> TEXT PROVIDED
Begin
I was one such person. The first camp I got sent to was Camp Lenox, an establishment in the Berkshires that is still in business. During my summer there, in 1966, it was run by and for males who thrived on athletic competition. I did not. My older brother was an enthusiastic jock, and it was his love for the place that landed me there. I don't remember seeing much of him after we got off the bus—he was seven years my senior—but he'd occasionally appear in the distance, wearing the black beret that marked him as my enemy in Color War. I was assigned to the orange team; our symbol was a baton. To this day I shake my head in disbelief that a responsible camp director would set brother against brother in the name of competitive sport. Perhaps you find my thinking on this point a little rigid. Well, I'm sorry, but I'm not the sort of person who can alter his loyalties so easily, even within such a character-building realm. (I would have made a terrible Kennedy.)
End
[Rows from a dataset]
Begin
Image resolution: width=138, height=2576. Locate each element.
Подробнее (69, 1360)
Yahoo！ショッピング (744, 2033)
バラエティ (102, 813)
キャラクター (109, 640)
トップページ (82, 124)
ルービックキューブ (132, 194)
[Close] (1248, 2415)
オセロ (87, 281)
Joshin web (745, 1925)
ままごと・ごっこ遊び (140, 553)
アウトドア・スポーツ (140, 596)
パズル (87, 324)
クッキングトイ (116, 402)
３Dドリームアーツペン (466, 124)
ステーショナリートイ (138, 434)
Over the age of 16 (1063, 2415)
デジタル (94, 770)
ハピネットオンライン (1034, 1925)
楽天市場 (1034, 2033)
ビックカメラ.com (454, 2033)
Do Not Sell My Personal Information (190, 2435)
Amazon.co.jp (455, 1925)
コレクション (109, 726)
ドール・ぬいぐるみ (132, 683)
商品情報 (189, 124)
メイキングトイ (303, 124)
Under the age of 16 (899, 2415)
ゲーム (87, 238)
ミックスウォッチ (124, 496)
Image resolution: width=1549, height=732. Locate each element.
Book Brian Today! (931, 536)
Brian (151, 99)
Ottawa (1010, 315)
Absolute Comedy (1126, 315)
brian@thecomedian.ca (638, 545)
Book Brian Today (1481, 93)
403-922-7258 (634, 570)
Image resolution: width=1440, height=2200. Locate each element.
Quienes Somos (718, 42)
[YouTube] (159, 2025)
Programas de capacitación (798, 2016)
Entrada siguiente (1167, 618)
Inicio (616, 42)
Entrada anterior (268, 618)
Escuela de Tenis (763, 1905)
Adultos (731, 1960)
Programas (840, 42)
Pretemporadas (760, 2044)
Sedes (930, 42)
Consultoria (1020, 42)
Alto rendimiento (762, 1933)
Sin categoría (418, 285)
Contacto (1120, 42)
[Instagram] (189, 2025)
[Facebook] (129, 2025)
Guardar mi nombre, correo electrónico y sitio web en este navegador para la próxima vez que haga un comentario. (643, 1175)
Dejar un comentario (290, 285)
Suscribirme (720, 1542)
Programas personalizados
End
> TO-DO LIST
1) Answer these questions using the passage on Camp Lenox:
(a) In what year did the writer spend the summer at the camp?
(b) How many years older than the writer was the brother?
(c) What symbol belonged to the orange team?
2) Proceed with the passage on Camp Lenox, carrying it on past its final sentence.
The listing was drawn from a source unrelated to the passage on Camp Lenox.

> RESULTS FOR THE EXERCISE
1)
(a) 1966
(b) Seven years
(c) A baton

2)
Observing my perplexity with mild concern, my parents shipped me off to a different camp the following summer. This was
Camp Arcady, in the Adirondacks. Now defunct, it was co-ed and less single-mindedly dedicated to sports than Camp Lenox had been. Arcady had other advantages over its predecessor, the most memorable being a waterfront counselor named Doreen who had once been a Mouseketeer on The Mickey Mouse Club. Visions of Doreen (who in the decade since her TV stardom had filled out quite satisfactorily) haunted my prepubescent dreams. Even now, in my mind's eye, I see Doreen emerging, like Botticelli's Venus, from a clamshell perched on the shores of Lake George, a whistle nestled chastely in her cleavage. It was probably because of Doreen that I learned to water-ski. Water-skiing is the only camp sport I remember enjoying. Otherwise, I was pretty miserable. For the evidence, click here (center row, fifth from the left).
People (like myself) who didn't enjoy camp tend to have a problem engaging in organized activities of all kinds. Later in life we often become criminals or sociopaths. The more respectable among us often become journalists. If we're extremely bright or creative (or aspire to be), we may become writers or scholars or artists. The common thread is an outsider mentality. A self-flattering analysis, I know, but such is my privilege as author of this article.

Some people hated camp so much that they made their parents bring them home. These people should not be confused with the outlaws described above. There is nothing outré about not being able to endure summer camp. The come-and-get-me set grow up to be neurotic and needy. These are people who can often be heard on C-SPAN's early-morning call-in program
Washington Journal, filibustering from a time zone still blanketed in predawn darkness, until the host says, "Please state your question."
Some people enjoy camp. These people grow up to be normal. My own two children, I'm pleased to report, belong to this category, assuming the blasé letters I'm receiving ("Pringles would taste pretty good right about now") reflect sincere contentment.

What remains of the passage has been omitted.